╭──

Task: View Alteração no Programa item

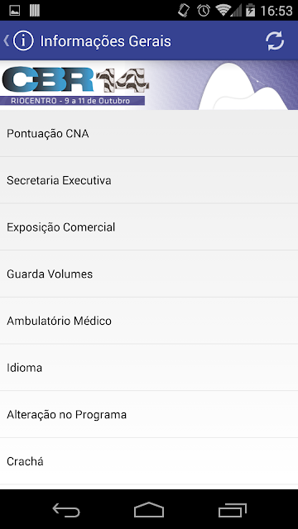Action: click(x=149, y=414)
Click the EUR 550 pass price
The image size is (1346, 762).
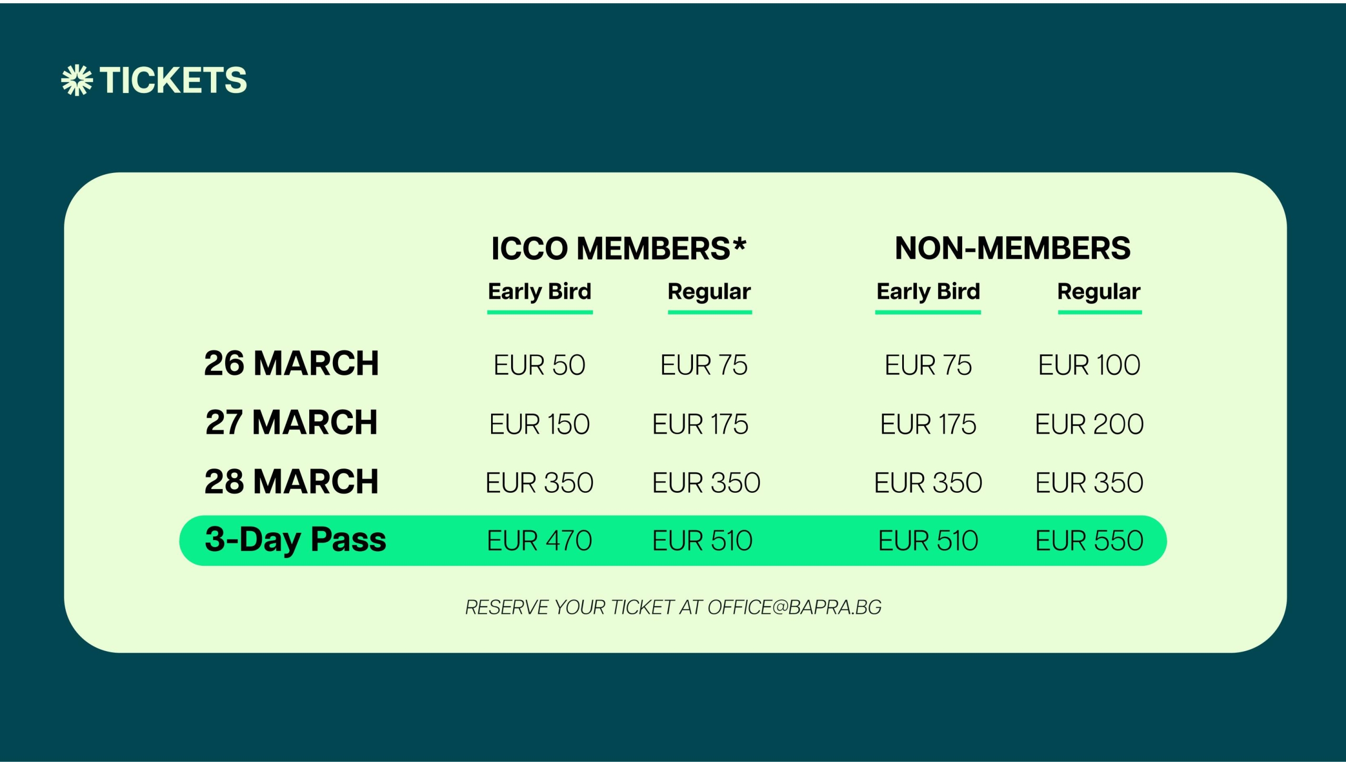(1089, 541)
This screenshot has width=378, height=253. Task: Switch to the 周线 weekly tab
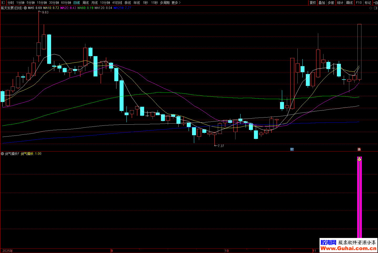tap(86, 3)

╰──

» **Prompt**
The records above need to be copied exactly, though not their pictures.

» **Solution for this exercise**
Task: View Alteração no Programa item

Action: click(x=149, y=414)
Click the EUR 550 pass price
The image size is (1346, 762).
(1089, 541)
This screenshot has width=378, height=253. Task: Switch to the 周线 weekly tab
tap(86, 3)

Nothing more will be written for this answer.